I start one week before the trip, drinking 2 lts of water everyday, and 1 liter of Gatorade diluted in water 1:1, avoid coffee, alcohol and carbonated softdrinks. During the trip I drink 3 liters of water every day, specially before going to sleep but only a small amount before diving.

Would love to hear what you do.

Thanks
 
Nothing. There is way too much hype about the importance of hydration. EVERBODY, divers or not, should avoid serious dehydration; minor dehydration occurs normally and repeatedly across the day with each bout of dehydration followed by re-hydration. That means sufficient liquid is drunk to replace that which was lost. You don't need more. Moreover, your physiology is designed to remove excess water. Don't drink water/fluid excessively. You will put yourself at risk for other dangers (water poisoning), possibly of higher likelihood than DCS. Normal hydration/dehydration boils down to this: if you are thirsty, you are probably somewhat dehydrated; drink water over a reasonable interval to remove the dehydration; repeat as needed.
 
I don't know what to think. I know the clinical answer. I also know that I was a commercial diver working on the discharge side of a nuclear reactor for months at a time. If you're not familiar, that water is about 110 degrees. I was not the most health conscious and can't remember drinking anything but soft drinks.

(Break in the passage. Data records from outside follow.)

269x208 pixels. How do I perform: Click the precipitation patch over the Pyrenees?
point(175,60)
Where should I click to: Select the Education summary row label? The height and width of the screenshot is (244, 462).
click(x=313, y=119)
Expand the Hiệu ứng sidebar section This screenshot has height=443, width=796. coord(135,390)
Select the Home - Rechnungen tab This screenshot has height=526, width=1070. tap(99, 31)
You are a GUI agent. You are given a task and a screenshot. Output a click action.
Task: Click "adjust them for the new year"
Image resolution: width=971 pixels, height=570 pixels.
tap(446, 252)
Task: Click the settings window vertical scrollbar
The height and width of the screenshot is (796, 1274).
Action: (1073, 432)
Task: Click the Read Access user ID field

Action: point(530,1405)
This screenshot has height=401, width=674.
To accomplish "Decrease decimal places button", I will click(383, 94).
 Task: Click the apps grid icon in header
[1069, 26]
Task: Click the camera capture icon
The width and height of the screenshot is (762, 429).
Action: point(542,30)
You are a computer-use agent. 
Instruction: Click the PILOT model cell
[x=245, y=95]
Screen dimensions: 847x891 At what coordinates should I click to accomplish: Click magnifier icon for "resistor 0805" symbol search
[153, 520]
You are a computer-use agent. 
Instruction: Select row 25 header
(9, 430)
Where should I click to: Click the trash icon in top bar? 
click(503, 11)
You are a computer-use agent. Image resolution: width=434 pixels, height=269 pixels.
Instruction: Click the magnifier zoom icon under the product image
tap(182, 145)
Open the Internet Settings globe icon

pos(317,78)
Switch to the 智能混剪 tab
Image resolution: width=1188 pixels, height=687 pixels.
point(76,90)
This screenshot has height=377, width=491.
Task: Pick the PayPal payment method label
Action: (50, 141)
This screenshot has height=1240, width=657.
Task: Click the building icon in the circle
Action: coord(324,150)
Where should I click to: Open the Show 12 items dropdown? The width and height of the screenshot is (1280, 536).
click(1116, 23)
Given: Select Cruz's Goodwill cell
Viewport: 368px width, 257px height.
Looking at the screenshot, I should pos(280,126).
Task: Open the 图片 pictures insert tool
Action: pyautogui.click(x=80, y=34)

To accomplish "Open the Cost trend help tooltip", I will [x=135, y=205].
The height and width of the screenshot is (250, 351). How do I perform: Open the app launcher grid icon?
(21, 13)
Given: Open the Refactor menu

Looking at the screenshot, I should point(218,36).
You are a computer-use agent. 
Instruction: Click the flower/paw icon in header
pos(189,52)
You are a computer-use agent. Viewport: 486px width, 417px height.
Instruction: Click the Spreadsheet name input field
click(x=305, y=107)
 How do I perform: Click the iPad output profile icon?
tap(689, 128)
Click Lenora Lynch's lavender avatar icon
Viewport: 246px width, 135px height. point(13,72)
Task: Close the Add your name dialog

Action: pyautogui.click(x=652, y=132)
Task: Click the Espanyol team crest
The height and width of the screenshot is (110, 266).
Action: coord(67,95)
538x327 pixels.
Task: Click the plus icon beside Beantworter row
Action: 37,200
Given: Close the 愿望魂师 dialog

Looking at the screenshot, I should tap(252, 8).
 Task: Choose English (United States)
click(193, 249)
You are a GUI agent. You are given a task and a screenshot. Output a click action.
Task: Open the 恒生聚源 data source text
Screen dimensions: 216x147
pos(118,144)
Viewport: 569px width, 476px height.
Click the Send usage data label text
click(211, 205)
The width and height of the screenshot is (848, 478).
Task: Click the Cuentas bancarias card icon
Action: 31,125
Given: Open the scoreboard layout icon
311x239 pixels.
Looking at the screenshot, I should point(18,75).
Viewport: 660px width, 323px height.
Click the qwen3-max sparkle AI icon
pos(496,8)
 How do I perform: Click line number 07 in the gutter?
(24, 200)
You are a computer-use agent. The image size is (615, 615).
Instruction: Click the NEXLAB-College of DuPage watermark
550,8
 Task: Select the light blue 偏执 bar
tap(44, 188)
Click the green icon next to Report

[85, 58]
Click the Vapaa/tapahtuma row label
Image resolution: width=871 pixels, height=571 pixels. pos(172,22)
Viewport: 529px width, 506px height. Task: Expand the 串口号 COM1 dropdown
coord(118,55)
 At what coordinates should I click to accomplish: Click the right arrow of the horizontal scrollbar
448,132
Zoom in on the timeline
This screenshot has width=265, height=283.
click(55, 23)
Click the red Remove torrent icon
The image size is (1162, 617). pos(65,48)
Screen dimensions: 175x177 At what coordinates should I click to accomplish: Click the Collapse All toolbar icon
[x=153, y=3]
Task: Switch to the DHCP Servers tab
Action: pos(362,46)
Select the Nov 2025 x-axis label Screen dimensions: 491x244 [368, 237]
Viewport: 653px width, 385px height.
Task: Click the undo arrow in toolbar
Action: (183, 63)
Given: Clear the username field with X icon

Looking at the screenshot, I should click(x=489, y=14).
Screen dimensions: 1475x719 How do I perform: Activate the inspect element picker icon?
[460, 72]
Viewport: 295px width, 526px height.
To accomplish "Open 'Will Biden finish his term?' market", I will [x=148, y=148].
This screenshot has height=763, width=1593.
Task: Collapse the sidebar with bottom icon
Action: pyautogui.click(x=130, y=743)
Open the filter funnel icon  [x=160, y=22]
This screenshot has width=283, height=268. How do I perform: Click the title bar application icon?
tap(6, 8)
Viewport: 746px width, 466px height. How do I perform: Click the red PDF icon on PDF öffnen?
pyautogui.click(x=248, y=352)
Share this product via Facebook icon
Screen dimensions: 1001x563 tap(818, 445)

I also know that I have a cave diving buddy that doesn't drink ANYTHING but alcohol. I'm not kidding. We go to breakfast, lunch or dinner, he either drinks nothing with his meal (breakfast or lunch) or drinks beer. That's it. PERIOD. He's never been bent, but I suspect it will happen sooner or later.

At any rate, I'm not willing to tempt fate. I hydrate a bunch. I've never been bent and I hope to keep it that way.
 
Sounds like overkill. You're not a camel you know. :wink:

The morning before a dive I sometimes drink around a pint of straight water. While getting suited up it's 1-2 cups of weak black tea from my thermos. During SI it's how ever many cups of black tea I can get to.

In total I usually finish:
(sometimes) 1 pint of water
61 floz of tea
1L of water

by that time I'm home and drinking water or diluted juice whenever I'm thristy or until I'm peeing long and clear.
When I'm on a dive trip I just drink water whenever I'm thirsty. After the dive I just drink until my pee is clear.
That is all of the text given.